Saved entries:
::::

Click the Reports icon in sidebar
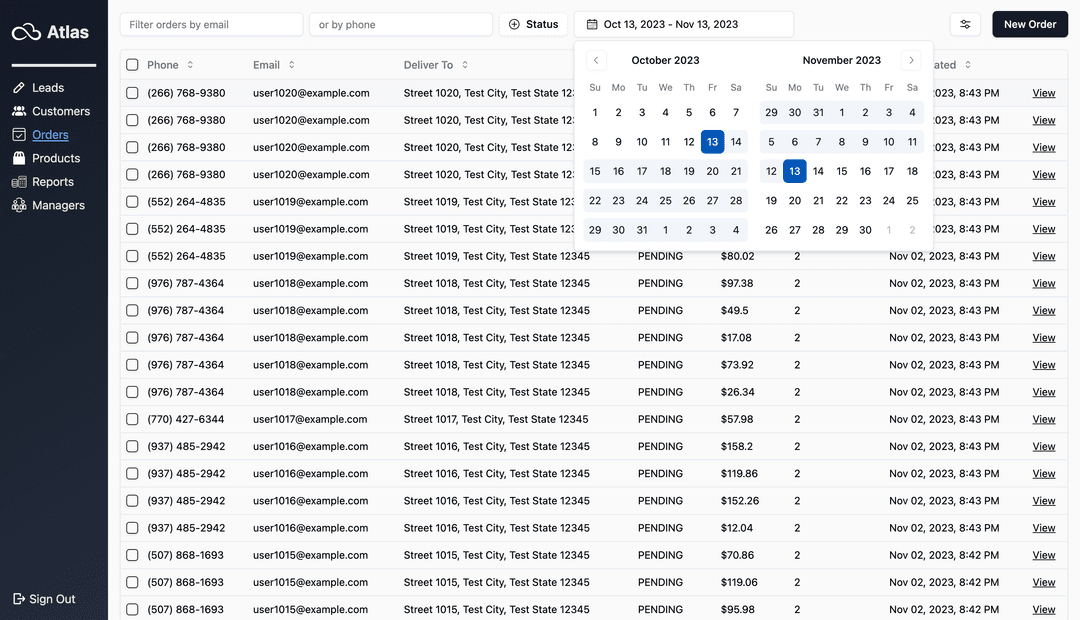Viewport: 1080px width, 620px height. [19, 182]
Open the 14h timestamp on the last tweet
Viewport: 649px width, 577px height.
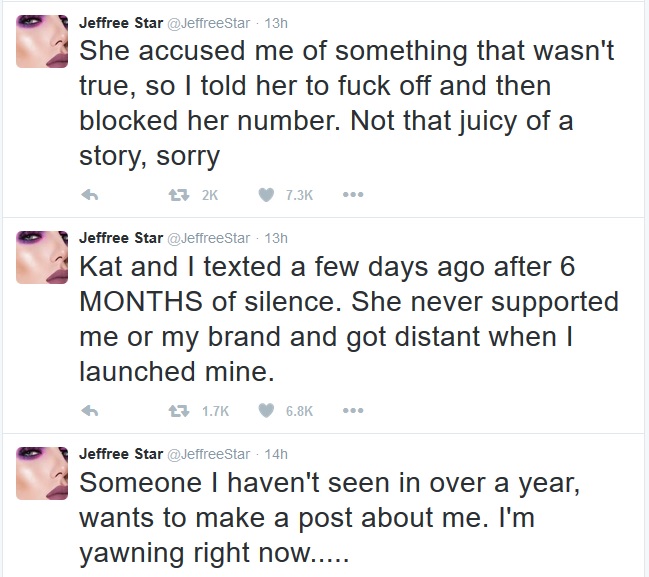(x=276, y=453)
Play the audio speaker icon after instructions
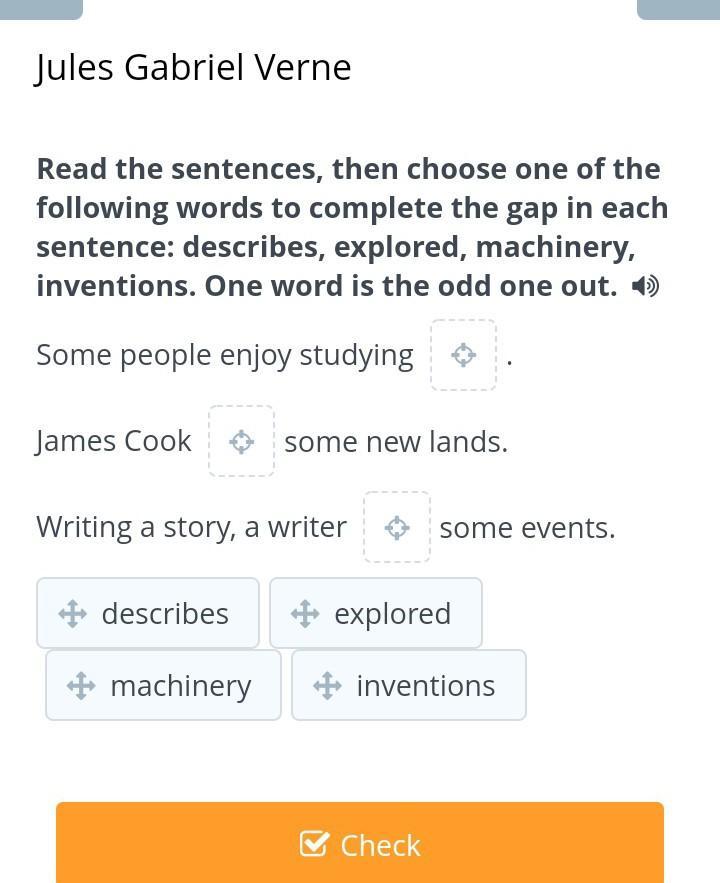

::::

Activity:
Please retype the lines from the one that contains "Open the 14h timestamp on the last tweet" through the final line of the data, both included, without any pictures.

Solution:
Open the 14h timestamp on the last tweet
Viewport: 649px width, 577px height.
(x=276, y=453)
Play the audio speaker icon after instructions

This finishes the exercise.